*ACTIVITY*. Produce word for word the lines of the data below running from the one that has "The height and width of the screenshot is (370, 467)." to the one that has "Screen dimensions: 1325x447", inclusive, and no others.

*MATERIAL FOR THE TASK*.

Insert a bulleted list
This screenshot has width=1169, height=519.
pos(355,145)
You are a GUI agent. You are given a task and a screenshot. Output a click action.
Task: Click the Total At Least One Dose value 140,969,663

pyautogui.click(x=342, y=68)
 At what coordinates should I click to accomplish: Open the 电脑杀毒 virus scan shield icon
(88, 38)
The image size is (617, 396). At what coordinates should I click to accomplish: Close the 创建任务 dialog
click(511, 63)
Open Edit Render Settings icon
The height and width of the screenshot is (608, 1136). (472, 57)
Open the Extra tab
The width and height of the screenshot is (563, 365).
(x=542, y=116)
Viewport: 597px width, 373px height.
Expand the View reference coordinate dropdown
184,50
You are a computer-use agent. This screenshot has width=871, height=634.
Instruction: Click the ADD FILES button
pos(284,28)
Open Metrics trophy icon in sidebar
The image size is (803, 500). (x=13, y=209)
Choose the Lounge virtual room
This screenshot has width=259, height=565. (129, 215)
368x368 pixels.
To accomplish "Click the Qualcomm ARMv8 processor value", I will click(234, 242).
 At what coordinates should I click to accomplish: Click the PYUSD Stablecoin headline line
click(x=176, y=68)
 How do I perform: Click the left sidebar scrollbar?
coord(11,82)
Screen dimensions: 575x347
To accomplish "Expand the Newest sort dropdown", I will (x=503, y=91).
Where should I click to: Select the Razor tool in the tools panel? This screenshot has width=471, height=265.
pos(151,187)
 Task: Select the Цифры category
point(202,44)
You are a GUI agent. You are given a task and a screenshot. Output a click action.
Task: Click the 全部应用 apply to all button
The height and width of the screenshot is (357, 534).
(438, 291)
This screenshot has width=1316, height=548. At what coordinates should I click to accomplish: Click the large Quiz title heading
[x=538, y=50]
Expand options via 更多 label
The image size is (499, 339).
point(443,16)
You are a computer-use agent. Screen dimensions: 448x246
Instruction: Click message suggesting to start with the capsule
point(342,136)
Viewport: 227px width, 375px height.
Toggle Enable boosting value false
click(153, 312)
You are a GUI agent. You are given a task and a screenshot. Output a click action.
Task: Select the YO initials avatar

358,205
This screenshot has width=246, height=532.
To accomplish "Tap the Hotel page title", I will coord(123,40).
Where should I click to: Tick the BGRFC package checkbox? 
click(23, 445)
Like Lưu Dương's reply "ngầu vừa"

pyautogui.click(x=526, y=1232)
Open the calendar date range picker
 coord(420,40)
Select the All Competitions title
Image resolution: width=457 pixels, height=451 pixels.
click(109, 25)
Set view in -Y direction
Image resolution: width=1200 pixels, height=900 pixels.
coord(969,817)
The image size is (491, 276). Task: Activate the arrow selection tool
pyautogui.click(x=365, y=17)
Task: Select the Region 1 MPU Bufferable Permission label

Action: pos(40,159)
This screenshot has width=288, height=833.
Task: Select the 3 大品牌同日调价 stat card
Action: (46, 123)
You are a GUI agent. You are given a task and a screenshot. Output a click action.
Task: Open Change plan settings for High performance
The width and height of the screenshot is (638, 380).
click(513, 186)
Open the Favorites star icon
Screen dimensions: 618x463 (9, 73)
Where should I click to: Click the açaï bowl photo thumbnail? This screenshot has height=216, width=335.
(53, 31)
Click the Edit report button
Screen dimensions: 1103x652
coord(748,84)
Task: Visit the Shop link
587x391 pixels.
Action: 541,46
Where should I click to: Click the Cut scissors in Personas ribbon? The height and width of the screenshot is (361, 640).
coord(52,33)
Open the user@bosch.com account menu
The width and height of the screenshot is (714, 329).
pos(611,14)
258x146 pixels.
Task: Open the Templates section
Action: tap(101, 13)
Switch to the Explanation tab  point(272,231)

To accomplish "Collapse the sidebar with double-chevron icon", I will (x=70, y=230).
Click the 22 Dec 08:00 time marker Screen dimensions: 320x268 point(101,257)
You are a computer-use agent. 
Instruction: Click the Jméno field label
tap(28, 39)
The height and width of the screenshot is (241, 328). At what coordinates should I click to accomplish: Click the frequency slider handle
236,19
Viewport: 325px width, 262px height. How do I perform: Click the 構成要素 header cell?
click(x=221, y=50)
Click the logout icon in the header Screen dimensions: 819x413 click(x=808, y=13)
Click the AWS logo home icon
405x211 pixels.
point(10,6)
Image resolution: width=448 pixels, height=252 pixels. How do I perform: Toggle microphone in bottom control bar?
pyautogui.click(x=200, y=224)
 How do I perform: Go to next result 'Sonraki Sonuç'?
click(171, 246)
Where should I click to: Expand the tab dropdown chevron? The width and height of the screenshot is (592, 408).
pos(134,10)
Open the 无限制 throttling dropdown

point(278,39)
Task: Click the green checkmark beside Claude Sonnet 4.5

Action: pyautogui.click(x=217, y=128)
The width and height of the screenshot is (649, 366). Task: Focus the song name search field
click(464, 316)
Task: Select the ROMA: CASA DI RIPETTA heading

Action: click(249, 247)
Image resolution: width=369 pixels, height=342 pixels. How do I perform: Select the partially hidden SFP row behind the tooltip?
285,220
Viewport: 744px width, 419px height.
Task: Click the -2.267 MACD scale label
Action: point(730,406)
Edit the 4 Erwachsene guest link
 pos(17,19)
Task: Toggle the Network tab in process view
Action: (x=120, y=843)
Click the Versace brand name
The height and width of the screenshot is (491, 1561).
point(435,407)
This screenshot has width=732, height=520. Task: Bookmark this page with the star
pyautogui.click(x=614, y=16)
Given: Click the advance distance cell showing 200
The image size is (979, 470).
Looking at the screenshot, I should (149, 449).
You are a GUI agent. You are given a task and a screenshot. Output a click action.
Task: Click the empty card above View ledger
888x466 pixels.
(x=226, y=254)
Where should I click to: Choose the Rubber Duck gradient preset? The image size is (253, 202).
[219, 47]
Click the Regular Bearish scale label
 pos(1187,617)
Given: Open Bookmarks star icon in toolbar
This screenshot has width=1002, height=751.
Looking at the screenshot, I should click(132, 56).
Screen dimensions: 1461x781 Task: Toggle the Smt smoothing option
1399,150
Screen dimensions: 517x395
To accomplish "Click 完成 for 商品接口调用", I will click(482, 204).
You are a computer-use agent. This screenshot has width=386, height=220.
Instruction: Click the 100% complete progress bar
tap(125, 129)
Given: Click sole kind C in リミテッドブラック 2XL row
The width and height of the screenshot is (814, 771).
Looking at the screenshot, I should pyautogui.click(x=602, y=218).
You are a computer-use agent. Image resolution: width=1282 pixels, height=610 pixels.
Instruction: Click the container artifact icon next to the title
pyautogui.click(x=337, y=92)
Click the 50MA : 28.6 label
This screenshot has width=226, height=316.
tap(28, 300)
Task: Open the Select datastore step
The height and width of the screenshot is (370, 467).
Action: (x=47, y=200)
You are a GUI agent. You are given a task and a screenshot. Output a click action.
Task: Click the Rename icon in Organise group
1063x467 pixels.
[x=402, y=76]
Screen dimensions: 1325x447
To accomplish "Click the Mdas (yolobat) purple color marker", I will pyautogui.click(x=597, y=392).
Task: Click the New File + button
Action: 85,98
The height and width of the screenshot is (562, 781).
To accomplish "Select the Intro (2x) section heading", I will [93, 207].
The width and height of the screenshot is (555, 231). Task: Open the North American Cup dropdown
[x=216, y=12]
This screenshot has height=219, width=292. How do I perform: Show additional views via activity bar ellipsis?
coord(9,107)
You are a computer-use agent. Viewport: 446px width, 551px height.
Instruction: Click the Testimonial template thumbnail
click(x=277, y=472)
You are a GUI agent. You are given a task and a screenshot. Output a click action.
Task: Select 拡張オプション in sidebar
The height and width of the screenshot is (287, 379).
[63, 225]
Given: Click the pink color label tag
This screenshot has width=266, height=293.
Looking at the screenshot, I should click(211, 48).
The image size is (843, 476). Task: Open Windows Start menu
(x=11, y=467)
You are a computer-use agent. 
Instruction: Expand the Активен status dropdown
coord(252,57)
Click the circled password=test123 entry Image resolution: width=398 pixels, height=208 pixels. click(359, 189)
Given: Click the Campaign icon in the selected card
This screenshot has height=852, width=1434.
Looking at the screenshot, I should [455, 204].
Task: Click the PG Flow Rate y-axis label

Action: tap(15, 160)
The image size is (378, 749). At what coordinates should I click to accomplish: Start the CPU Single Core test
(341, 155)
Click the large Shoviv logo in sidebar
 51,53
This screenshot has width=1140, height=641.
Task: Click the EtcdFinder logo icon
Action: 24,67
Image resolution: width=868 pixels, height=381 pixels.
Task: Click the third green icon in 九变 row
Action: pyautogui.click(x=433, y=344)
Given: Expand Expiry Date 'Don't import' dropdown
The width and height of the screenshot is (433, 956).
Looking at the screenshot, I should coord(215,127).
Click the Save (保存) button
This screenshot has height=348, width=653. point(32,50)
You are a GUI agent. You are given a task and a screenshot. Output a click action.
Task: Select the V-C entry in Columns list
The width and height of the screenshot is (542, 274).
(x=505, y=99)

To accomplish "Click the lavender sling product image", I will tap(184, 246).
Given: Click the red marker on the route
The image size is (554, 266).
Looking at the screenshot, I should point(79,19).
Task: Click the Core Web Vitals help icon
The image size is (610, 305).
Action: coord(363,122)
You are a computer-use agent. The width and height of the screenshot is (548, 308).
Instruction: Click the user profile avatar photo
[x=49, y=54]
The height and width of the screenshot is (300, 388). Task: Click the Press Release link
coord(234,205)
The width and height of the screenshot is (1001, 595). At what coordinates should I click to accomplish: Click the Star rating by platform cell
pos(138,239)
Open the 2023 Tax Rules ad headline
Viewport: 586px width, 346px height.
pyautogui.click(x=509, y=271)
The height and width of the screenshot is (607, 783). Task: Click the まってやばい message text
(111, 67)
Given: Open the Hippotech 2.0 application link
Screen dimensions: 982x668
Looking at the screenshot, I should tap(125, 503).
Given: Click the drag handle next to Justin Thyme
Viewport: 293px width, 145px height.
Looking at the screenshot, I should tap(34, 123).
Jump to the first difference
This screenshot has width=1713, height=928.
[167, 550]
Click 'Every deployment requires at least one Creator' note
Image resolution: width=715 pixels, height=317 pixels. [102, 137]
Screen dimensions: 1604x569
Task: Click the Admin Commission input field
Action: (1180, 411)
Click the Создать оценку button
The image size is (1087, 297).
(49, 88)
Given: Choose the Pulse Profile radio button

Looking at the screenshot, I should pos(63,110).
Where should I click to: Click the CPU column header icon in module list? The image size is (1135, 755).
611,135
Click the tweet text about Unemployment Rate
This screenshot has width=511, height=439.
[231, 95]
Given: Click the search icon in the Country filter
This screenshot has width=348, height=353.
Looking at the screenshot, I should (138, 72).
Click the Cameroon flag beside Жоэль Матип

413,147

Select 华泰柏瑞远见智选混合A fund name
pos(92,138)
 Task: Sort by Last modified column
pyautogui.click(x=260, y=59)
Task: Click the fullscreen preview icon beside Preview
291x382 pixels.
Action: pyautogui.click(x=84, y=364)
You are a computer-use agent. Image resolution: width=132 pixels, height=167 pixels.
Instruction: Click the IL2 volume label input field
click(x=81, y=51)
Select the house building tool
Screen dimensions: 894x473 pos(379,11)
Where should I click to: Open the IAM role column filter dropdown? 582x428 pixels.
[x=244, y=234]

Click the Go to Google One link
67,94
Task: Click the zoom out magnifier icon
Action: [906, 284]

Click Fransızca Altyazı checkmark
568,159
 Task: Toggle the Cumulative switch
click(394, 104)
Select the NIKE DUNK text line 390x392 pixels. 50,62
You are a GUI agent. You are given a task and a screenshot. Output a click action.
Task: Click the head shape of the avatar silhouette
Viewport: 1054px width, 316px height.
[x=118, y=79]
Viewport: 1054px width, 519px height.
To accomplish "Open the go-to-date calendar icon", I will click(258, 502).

*RESULT OF THE TASK*.
The height and width of the screenshot is (370, 467).
Action: (x=47, y=200)
You are a GUI agent. You are given a task and a screenshot. Output a click action.
Task: Click the Rename icon in Organise group
1063x467 pixels.
[x=402, y=76]
Screen dimensions: 1325x447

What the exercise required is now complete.